Some facts about the test:
106k messages
On erlang (25% processor power used) - 204 msecs
On my C++ test (100% processor power used) - 80 msecs
Yes the difference isn't that great but if there is more power available certainly there is more room for improvement, right?
Ah, I've done some profilling and wasn't able to find another way to optimize, since there are few function calls and most of them are string to object convertion.
Update:
Woooow! Following Hassan Syed idea, I've managed to achieve 35 msecs against 80 from c++! This is awesome!
It seems your erlang VM is using only one core.
Try starting it like this:
erl -smp enable +S 4
The -smp enable flag tells Erlang to start the runtime system with SMP support enabled
With +S 4 you start 4 Erlang schedulers (1 for each core)
You can see if you have SMP enabled when you start the shell:
Erlang R13B01 (erts-5.7.2) [source] [64-bit] [smp:2:2] [rq:2] [async-threads:0] [kernel-poll:false]
Eshell V5.7.2 (abort with ^G)
1>
[smp:2:2] tells it is running with smp enabled 2 schedulers 2 schesulers online
If you have once source file and you spawn one process per "expression" you really do not understand when to parallelise.

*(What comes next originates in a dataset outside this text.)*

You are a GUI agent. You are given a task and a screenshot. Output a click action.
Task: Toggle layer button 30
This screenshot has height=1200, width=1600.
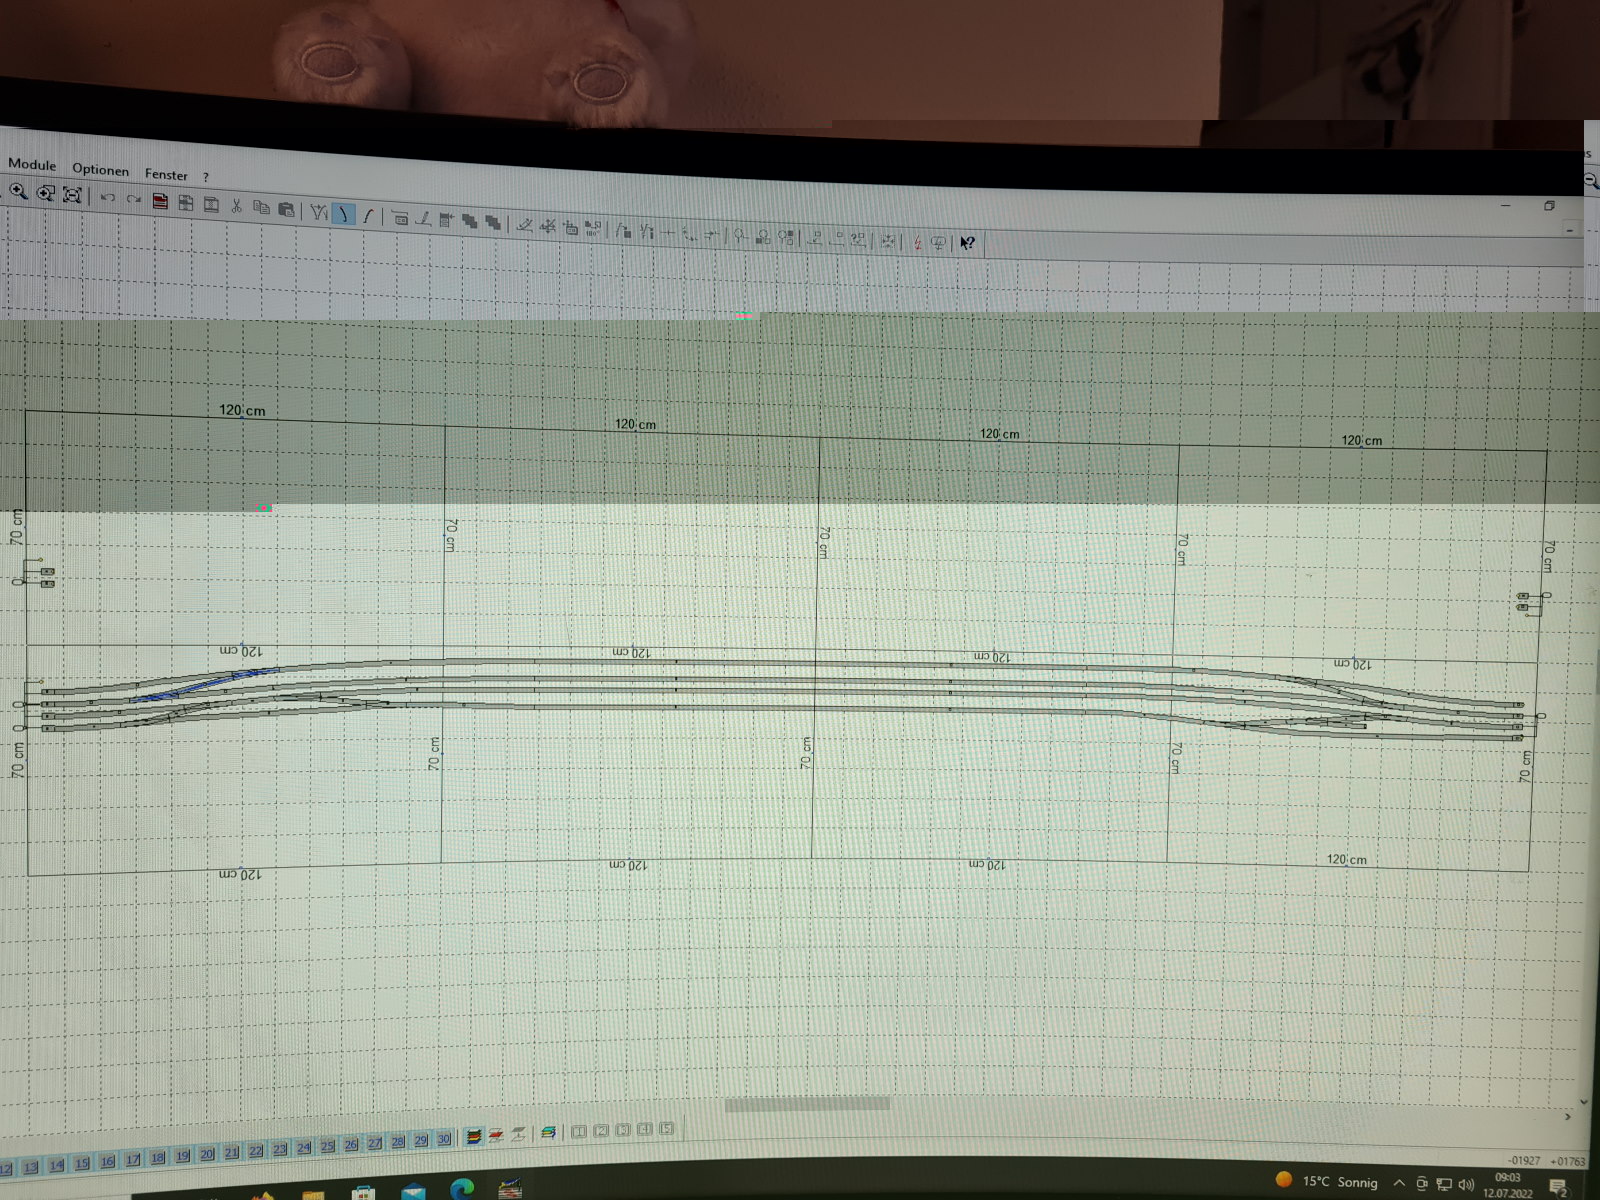click(444, 1139)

It costs FAR more to spawn and process and process an expression than to just have one process to process an entire file. A suitable strategy would be to have one process per file rather than one process per expression.

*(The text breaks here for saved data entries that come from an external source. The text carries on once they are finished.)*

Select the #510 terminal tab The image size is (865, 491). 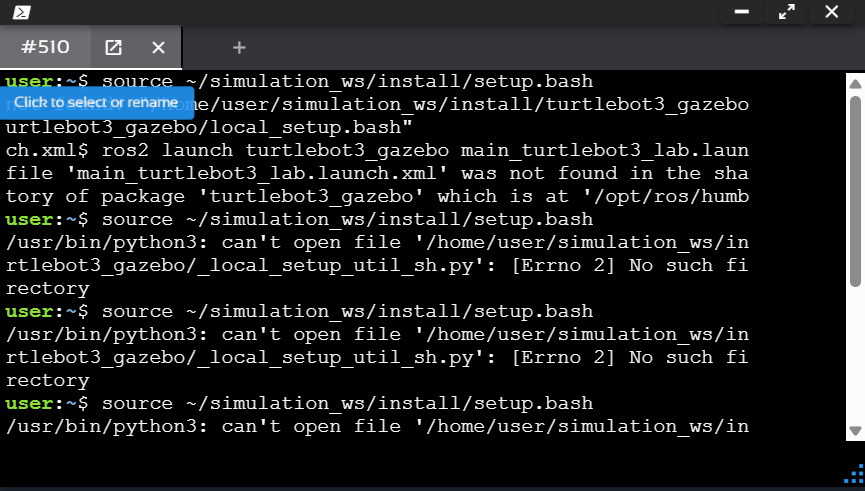click(x=44, y=47)

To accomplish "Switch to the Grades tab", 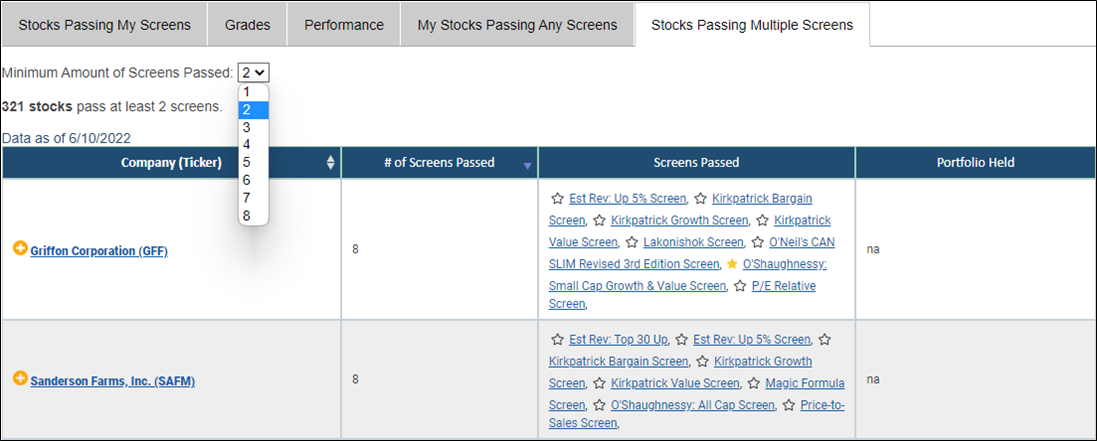I will click(247, 24).
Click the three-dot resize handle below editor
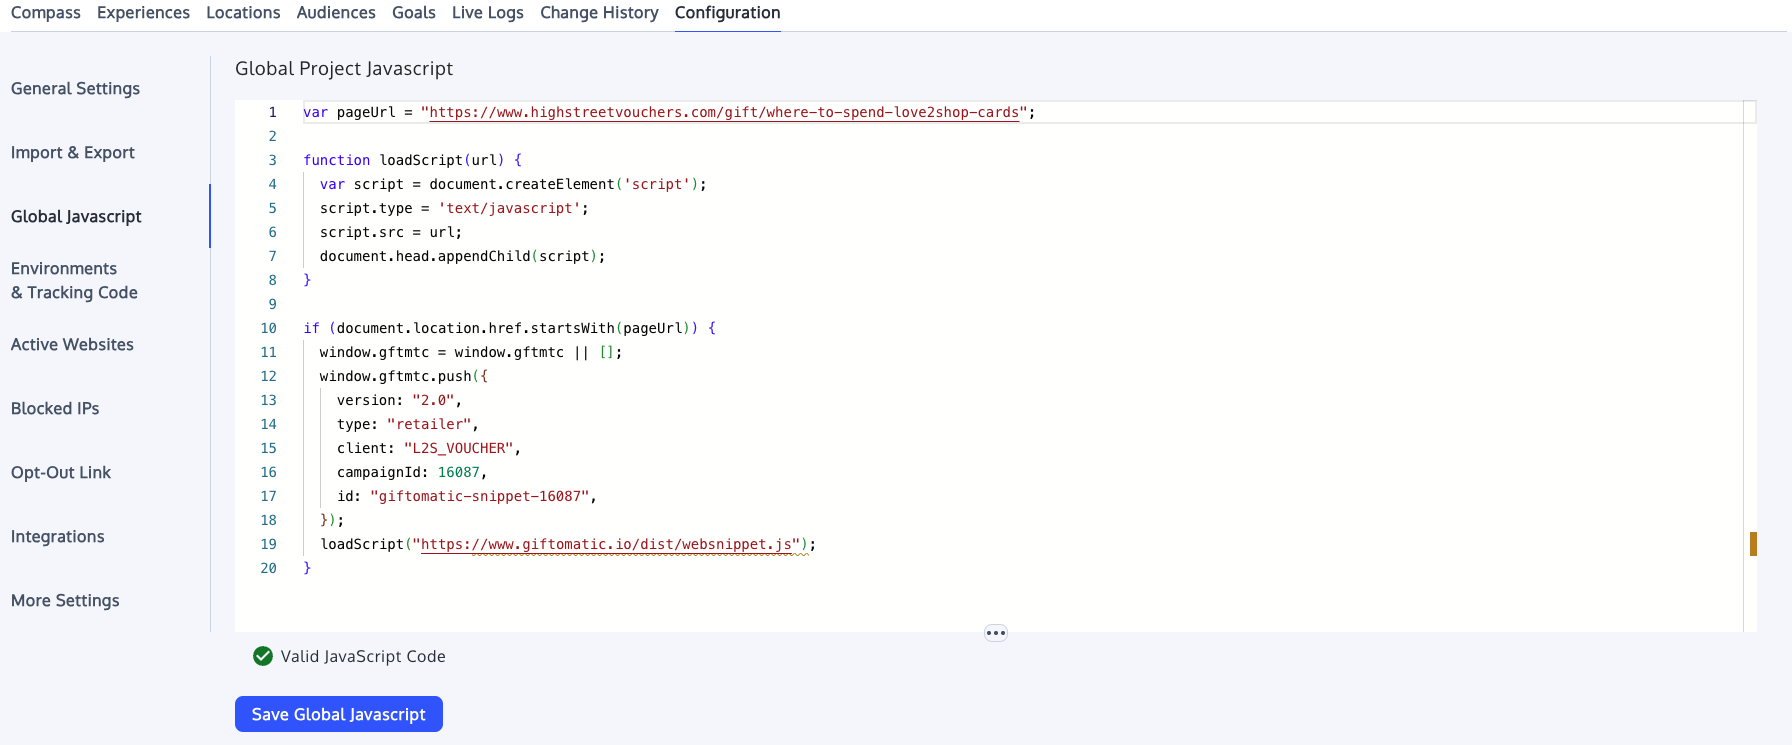 click(995, 633)
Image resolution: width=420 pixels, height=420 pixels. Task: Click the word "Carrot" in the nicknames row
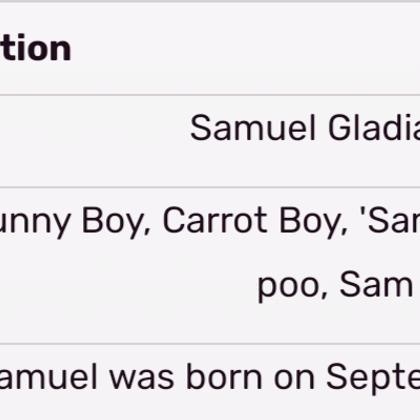pos(215,221)
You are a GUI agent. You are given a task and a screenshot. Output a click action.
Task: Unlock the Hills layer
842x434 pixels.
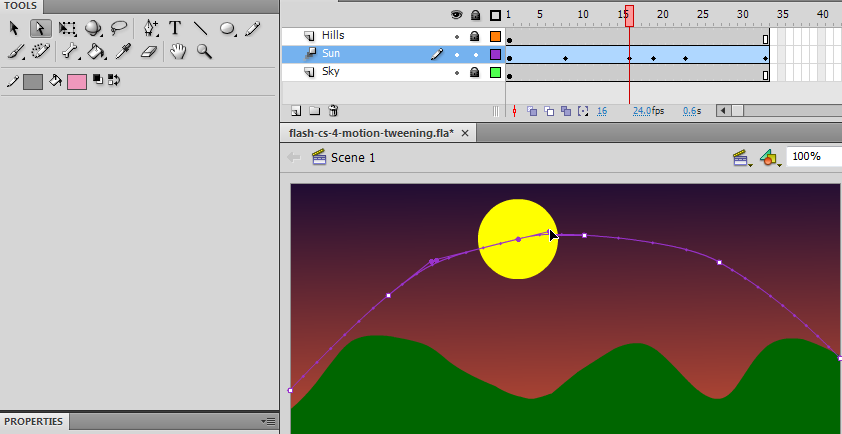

Another alternative strategy would be to split the file in two,three or x chunks, and process those chunks. This of course assumes the source isn't linearly dependant and the chunks' processing time needs to exceed the time to create and spawn a process (ussualy by far, because time waste in process X is time taken away from the rest of the machine).
-- Discussion C++ vs Erlang and your findings --
Erlang has a user-space kernel that emulates a lot of the primitives of the OS kernel. Especially the scheduler and blocking primitives. This means that there is some overhead when comparing the same strategy used in a procedural raw language such as C++. You must tune your task partitioning to every entry from the implementation space (CPU/memory/OS/programming language) according to its properties.
You should bind the schedulers to the CPU cores:
erlang:system_flag(scheduler_bind_type, processor_spread).